*** Opening of MATERIAL SHOWN ***
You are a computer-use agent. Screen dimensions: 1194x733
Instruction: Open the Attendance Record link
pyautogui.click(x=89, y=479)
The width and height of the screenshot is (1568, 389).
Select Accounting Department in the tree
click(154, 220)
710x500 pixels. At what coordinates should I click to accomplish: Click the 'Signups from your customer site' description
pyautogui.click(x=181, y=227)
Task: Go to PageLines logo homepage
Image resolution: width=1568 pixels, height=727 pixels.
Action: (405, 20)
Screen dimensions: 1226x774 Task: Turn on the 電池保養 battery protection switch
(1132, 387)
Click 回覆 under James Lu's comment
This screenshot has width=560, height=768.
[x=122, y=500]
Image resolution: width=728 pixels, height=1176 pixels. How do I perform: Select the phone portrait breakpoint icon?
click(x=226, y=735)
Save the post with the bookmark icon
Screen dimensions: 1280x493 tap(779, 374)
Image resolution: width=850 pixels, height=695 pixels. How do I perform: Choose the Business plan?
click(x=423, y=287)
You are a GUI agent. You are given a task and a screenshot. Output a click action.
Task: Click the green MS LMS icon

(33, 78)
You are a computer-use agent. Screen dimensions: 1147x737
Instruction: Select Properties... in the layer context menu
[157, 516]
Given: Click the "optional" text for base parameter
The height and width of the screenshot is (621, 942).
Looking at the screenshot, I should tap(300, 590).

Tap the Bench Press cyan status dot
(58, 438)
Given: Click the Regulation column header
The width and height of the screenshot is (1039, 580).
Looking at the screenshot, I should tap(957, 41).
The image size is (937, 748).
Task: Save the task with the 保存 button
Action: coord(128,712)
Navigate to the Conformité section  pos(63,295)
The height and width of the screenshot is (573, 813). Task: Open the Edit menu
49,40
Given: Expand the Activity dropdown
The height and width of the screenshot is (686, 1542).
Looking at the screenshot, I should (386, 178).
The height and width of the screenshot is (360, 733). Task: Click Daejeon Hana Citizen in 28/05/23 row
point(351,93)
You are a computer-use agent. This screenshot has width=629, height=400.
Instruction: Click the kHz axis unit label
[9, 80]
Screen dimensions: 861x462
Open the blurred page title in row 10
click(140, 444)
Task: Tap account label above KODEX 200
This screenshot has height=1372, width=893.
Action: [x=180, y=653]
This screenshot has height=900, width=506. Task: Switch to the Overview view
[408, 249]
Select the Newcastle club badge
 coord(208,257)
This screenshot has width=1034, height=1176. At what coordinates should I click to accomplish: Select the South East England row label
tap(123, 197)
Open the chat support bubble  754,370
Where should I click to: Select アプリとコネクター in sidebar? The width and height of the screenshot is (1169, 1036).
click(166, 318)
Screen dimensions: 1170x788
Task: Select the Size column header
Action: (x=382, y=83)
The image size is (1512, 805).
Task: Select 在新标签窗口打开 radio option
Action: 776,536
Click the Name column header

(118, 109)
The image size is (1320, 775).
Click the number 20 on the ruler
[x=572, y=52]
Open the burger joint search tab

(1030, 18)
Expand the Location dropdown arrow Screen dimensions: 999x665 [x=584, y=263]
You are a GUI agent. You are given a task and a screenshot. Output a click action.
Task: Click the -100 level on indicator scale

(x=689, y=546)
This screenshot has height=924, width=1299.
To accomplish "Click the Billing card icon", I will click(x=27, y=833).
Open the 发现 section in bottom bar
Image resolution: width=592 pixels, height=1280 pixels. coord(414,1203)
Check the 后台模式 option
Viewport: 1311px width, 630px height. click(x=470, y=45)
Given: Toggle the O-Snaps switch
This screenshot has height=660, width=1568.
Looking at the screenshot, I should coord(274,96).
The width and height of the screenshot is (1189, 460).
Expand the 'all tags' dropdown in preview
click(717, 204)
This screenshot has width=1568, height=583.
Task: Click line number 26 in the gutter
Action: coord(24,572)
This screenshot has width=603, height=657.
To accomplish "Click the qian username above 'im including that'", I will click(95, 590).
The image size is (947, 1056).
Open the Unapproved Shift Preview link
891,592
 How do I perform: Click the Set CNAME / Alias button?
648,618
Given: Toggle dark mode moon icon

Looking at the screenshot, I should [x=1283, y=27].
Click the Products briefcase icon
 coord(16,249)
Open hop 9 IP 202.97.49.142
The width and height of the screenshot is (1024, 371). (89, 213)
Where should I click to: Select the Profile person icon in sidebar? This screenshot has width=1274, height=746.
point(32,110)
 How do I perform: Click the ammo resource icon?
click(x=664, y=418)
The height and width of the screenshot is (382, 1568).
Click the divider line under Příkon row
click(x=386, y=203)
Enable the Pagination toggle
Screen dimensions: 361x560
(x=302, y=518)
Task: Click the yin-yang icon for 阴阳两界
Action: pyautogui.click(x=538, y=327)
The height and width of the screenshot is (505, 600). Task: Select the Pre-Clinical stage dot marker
*** Close of MATERIAL SHOWN ***
INSTRUCTIONS TO FOLLOW:
Reproduce all of the records precisely. No word may differ.

TASK OUTPUT:
You are a computer-use agent. Screen dimensions: 1194x733
Instruction: Open the Attendance Record link
pyautogui.click(x=89, y=479)
The width and height of the screenshot is (1568, 389).
Select Accounting Department in the tree
click(154, 220)
710x500 pixels. At what coordinates should I click to accomplish: Click the 'Signups from your customer site' description
pyautogui.click(x=181, y=227)
Task: Go to PageLines logo homepage
Image resolution: width=1568 pixels, height=727 pixels.
Action: (405, 20)
Screen dimensions: 1226x774 Task: Turn on the 電池保養 battery protection switch
(1132, 387)
Click 回覆 under James Lu's comment
This screenshot has width=560, height=768.
[x=122, y=500]
Image resolution: width=728 pixels, height=1176 pixels. How do I perform: Select the phone portrait breakpoint icon?
click(x=226, y=735)
Save the post with the bookmark icon
Screen dimensions: 1280x493 tap(779, 374)
Image resolution: width=850 pixels, height=695 pixels. How do I perform: Choose the Business plan?
click(x=423, y=287)
You are a GUI agent. You are given a task and a screenshot. Output a click action.
Task: Click the green MS LMS icon

(33, 78)
You are a computer-use agent. Screen dimensions: 1147x737
Instruction: Select Properties... in the layer context menu
[157, 516]
Given: Click the "optional" text for base parameter
The height and width of the screenshot is (621, 942).
Looking at the screenshot, I should tap(300, 590).

Tap the Bench Press cyan status dot
(58, 438)
Given: Click the Regulation column header
The width and height of the screenshot is (1039, 580).
Looking at the screenshot, I should tap(957, 41).
The image size is (937, 748).
Task: Save the task with the 保存 button
Action: coord(128,712)
Navigate to the Conformité section  pos(63,295)
The height and width of the screenshot is (573, 813). Task: Open the Edit menu
49,40
Given: Expand the Activity dropdown
The height and width of the screenshot is (686, 1542).
Looking at the screenshot, I should (386, 178).
The height and width of the screenshot is (360, 733). Task: Click Daejeon Hana Citizen in 28/05/23 row
point(351,93)
You are a computer-use agent. This screenshot has width=629, height=400.
Instruction: Click the kHz axis unit label
[9, 80]
Screen dimensions: 861x462
Open the blurred page title in row 10
click(140, 444)
Task: Tap account label above KODEX 200
This screenshot has height=1372, width=893.
Action: [x=180, y=653]
This screenshot has height=900, width=506. Task: Switch to the Overview view
[408, 249]
Select the Newcastle club badge
 coord(208,257)
This screenshot has width=1034, height=1176. At what coordinates should I click to accomplish: Select the South East England row label
tap(123, 197)
Open the chat support bubble  754,370
Where should I click to: Select アプリとコネクター in sidebar? The width and height of the screenshot is (1169, 1036).
click(166, 318)
Screen dimensions: 1170x788
Task: Select the Size column header
Action: (x=382, y=83)
The image size is (1512, 805).
Task: Select 在新标签窗口打开 radio option
Action: 776,536
Click the Name column header

(118, 109)
The image size is (1320, 775).
Click the number 20 on the ruler
[x=572, y=52]
Open the burger joint search tab

(1030, 18)
Expand the Location dropdown arrow Screen dimensions: 999x665 [x=584, y=263]
You are a GUI agent. You are given a task and a screenshot. Output a click action.
Task: Click the -100 level on indicator scale

(x=689, y=546)
This screenshot has height=924, width=1299.
To accomplish "Click the Billing card icon", I will click(x=27, y=833).
Open the 发现 section in bottom bar
Image resolution: width=592 pixels, height=1280 pixels. coord(414,1203)
Check the 后台模式 option
Viewport: 1311px width, 630px height. click(x=470, y=45)
Given: Toggle the O-Snaps switch
This screenshot has height=660, width=1568.
Looking at the screenshot, I should coord(274,96).
The width and height of the screenshot is (1189, 460).
Expand the 'all tags' dropdown in preview
click(717, 204)
This screenshot has width=1568, height=583.
Task: Click line number 26 in the gutter
Action: coord(24,572)
This screenshot has width=603, height=657.
To accomplish "Click the qian username above 'im including that'", I will click(95, 590).
The image size is (947, 1056).
Open the Unapproved Shift Preview link
891,592
 How do I perform: Click the Set CNAME / Alias button?
648,618
Given: Toggle dark mode moon icon

Looking at the screenshot, I should [x=1283, y=27].
Click the Products briefcase icon
 coord(16,249)
Open hop 9 IP 202.97.49.142
The width and height of the screenshot is (1024, 371). (89, 213)
Where should I click to: Select the Profile person icon in sidebar? This screenshot has width=1274, height=746.
point(32,110)
 How do I perform: Click the ammo resource icon?
click(x=664, y=418)
The height and width of the screenshot is (382, 1568).
Click the divider line under Příkon row
click(x=386, y=203)
Enable the Pagination toggle
Screen dimensions: 361x560
(x=302, y=518)
Task: Click the yin-yang icon for 阴阳两界
Action: pyautogui.click(x=538, y=327)
The height and width of the screenshot is (505, 600). Task: Select the Pre-Clinical stage dot marker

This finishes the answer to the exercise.